#### TAREFAS
1. Resuma em forma de lista o parágrafo do excerto que começa por "A situação do distrito", sem deixar de fora os factos principais.
2. Transcreva sem mudar nada o trecho do excerto que abre com as palavras que contêm "A próxima legislatura" e fecha com "para o mundo.".

#### EXCERTO DO TEXTO
╔══
Nós, por cá, somos pouco dados a pantominices e, por isso, dificilmente ficamos fascinados com protestos de arrependimento e promessas de nova atenção, que marcam as passagens apressadas dos responsáveis nacionais pelos caminhos desta santa terra, onde a dureza da vida nos tempera o corpo e a alma.
Percebemos há muito tempo que só podemos contar com as forças que nos restam, porque de solidariedade nacional, correcção de injustiças, procura de soluções globais para o país estamos conversados.
A situação do distrito não tem conhecido alterações significativas que justifiquem renovado alento. O envelhecimento continua, a renovação de gerações já parece impossível, notem-se os números de crianças a iniciar a escolaridade, os eleitores estão em perda, o que conduzirá à redução da representação parlamentar para dois deputados, a produção pecuária já caiu para níveis impensáveis e os investimentos mobilizadores de emprego nunca mais chegam, apesar das arengas redondas destes e daqueles.
A próxima legislatura pode tornar-se no último suspiro de uma região onde gerações sucessivas construíram relação empolgante com a natureza, carregada de potencialidades que a modernidade podia explorar com proveito para o país e para o mundo. 
Pelo menos foi disso que ficámos convencidos quando nos disseram que a beleza das paisagens, a qualidade dos produtos, os sabores construídos séculos fora eram verdadeira riqueza. Se lhes fossem associadas vias de comunicação rápidas e seguras, não faltariam interessados nas actividades industriais, porque sendo o mercado europeu fundamental para a economia nacional, nada melhor do que estar mais perto das grandes artérias que conduzem à Europa central.
╚══
#### BLOCO DE DADOS
╔══
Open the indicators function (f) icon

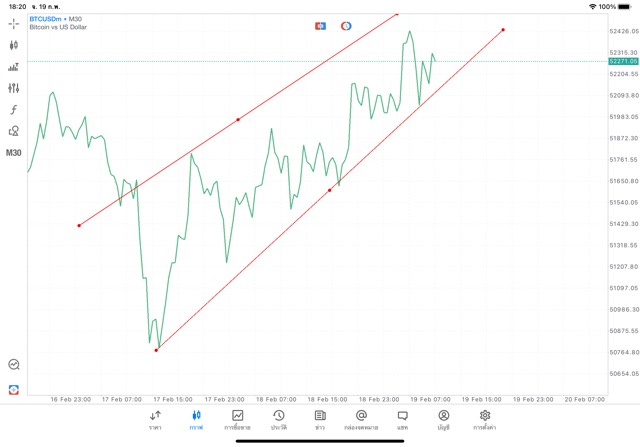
╚══
#### RESPOSTAS ÀS TAREFAS
1.
- A situação do distrito não mudou de forma significativa.
- O envelhecimento continua e a renovação de gerações já parece impossível, como mostram os números de crianças a começar a escola.
- Os eleitores estão a diminuir, o que vai reduzir a representação parlamentar para dois deputados.
- A produção pecuária caiu para níveis impensáveis.
- Os investimentos que trariam emprego nunca mais chegam, apesar dos discursos de uns e de outros.

2.
A próxima legislatura pode tornar-se no último suspiro de uma região onde gerações sucessivas construíram relação empolgante com a natureza, carregada de potencialidades que a modernidade podia explorar com proveito para o país e para o mundo.